● **Task description**
Reproduce the data exactly, leaving nothing out.

● **The data**
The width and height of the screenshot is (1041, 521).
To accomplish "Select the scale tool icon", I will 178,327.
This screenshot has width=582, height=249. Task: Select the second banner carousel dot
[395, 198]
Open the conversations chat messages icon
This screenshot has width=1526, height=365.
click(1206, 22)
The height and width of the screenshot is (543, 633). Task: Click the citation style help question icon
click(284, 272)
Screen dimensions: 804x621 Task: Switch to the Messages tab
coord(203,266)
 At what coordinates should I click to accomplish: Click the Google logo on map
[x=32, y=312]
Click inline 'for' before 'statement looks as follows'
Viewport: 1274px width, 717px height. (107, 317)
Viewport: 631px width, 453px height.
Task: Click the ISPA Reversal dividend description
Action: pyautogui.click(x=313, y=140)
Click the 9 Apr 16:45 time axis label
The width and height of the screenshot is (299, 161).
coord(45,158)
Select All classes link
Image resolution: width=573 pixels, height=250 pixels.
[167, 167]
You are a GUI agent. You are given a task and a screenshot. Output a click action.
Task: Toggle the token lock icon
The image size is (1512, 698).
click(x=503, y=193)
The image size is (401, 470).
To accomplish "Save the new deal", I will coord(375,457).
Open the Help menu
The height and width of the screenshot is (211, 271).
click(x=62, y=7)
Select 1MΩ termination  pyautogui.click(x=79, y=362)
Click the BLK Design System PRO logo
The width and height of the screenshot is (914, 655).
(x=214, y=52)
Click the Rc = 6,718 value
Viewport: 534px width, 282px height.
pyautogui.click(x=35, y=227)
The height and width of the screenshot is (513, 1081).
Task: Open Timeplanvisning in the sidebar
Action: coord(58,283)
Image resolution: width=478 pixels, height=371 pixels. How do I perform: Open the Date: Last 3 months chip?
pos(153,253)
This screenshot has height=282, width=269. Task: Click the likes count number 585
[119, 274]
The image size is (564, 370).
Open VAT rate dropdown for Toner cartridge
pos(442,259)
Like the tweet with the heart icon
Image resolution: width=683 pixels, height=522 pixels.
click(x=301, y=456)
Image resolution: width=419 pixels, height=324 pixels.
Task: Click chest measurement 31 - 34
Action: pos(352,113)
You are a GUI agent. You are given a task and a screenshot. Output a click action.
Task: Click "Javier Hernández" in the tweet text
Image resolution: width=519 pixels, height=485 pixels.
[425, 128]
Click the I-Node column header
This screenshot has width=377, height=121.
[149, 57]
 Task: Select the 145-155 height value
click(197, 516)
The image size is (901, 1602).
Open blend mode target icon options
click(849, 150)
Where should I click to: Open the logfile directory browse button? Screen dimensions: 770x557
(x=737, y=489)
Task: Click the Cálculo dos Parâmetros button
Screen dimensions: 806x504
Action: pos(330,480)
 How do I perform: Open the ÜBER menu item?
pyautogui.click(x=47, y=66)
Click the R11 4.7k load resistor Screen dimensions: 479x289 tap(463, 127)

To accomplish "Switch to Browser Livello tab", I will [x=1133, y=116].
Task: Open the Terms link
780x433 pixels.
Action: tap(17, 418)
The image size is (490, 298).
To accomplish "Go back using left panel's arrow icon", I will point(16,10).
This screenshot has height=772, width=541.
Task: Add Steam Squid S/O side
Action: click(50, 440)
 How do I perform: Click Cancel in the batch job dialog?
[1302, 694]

● **Result of the task**
The width and height of the screenshot is (1041, 521).
To accomplish "Select the scale tool icon", I will 178,327.
This screenshot has width=582, height=249. Task: Select the second banner carousel dot
[395, 198]
Open the conversations chat messages icon
This screenshot has width=1526, height=365.
click(1206, 22)
The height and width of the screenshot is (543, 633). Task: Click the citation style help question icon
click(284, 272)
Screen dimensions: 804x621 Task: Switch to the Messages tab
coord(203,266)
 At what coordinates should I click to accomplish: Click the Google logo on map
[x=32, y=312]
Click inline 'for' before 'statement looks as follows'
Viewport: 1274px width, 717px height. (107, 317)
Viewport: 631px width, 453px height.
Task: Click the ISPA Reversal dividend description
Action: pyautogui.click(x=313, y=140)
Click the 9 Apr 16:45 time axis label
The width and height of the screenshot is (299, 161).
coord(45,158)
Select All classes link
Image resolution: width=573 pixels, height=250 pixels.
[167, 167]
You are a GUI agent. You are given a task and a screenshot. Output a click action.
Task: Toggle the token lock icon
The image size is (1512, 698).
click(x=503, y=193)
The image size is (401, 470).
To accomplish "Save the new deal", I will coord(375,457).
Open the Help menu
The height and width of the screenshot is (211, 271).
click(x=62, y=7)
Select 1MΩ termination  pyautogui.click(x=79, y=362)
Click the BLK Design System PRO logo
The width and height of the screenshot is (914, 655).
(x=214, y=52)
Click the Rc = 6,718 value
Viewport: 534px width, 282px height.
pyautogui.click(x=35, y=227)
The height and width of the screenshot is (513, 1081).
Task: Open Timeplanvisning in the sidebar
Action: coord(58,283)
Image resolution: width=478 pixels, height=371 pixels. How do I perform: Open the Date: Last 3 months chip?
pos(153,253)
This screenshot has height=282, width=269. Task: Click the likes count number 585
[119, 274]
The image size is (564, 370).
Open VAT rate dropdown for Toner cartridge
pos(442,259)
Like the tweet with the heart icon
Image resolution: width=683 pixels, height=522 pixels.
click(x=301, y=456)
Image resolution: width=419 pixels, height=324 pixels.
Task: Click chest measurement 31 - 34
Action: pos(352,113)
You are a GUI agent. You are given a task and a screenshot. Output a click action.
Task: Click "Javier Hernández" in the tweet text
Image resolution: width=519 pixels, height=485 pixels.
[425, 128]
Click the I-Node column header
This screenshot has width=377, height=121.
[149, 57]
 Task: Select the 145-155 height value
click(197, 516)
The image size is (901, 1602).
Open blend mode target icon options
click(849, 150)
Where should I click to: Open the logfile directory browse button? Screen dimensions: 770x557
(x=737, y=489)
Task: Click the Cálculo dos Parâmetros button
Screen dimensions: 806x504
Action: pos(330,480)
 How do I perform: Open the ÜBER menu item?
pyautogui.click(x=47, y=66)
Click the R11 4.7k load resistor Screen dimensions: 479x289 tap(463, 127)

To accomplish "Switch to Browser Livello tab", I will [x=1133, y=116].
Task: Open the Terms link
780x433 pixels.
Action: tap(17, 418)
The image size is (490, 298).
To accomplish "Go back using left panel's arrow icon", I will point(16,10).
This screenshot has height=772, width=541.
Task: Add Steam Squid S/O side
Action: click(50, 440)
 How do I perform: Click Cancel in the batch job dialog?
[1302, 694]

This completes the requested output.